> Exercise directions
Begin with the first line of the entries below. Copy each line exactly, stopping after the one that contains "Given: Click the".

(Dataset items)
================
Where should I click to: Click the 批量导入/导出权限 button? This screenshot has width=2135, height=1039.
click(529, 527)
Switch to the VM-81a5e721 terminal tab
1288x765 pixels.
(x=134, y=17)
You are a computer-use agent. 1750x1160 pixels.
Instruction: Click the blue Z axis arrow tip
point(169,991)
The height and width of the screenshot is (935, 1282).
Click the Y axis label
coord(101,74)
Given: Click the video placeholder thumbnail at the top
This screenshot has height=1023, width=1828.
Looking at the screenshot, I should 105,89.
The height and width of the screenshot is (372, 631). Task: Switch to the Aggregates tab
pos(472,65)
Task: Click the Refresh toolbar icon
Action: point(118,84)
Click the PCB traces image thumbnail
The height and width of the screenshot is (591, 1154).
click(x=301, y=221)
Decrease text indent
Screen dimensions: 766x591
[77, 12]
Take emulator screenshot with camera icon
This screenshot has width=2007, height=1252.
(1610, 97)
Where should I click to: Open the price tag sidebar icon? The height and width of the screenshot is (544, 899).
================
> Answer for this exercise
Where should I click to: Click the 批量导入/导出权限 button? This screenshot has width=2135, height=1039.
click(529, 527)
Switch to the VM-81a5e721 terminal tab
1288x765 pixels.
(x=134, y=17)
You are a computer-use agent. 1750x1160 pixels.
Instruction: Click the blue Z axis arrow tip
point(169,991)
The height and width of the screenshot is (935, 1282).
Click the Y axis label
coord(101,74)
Given: Click the video placeholder thumbnail at the top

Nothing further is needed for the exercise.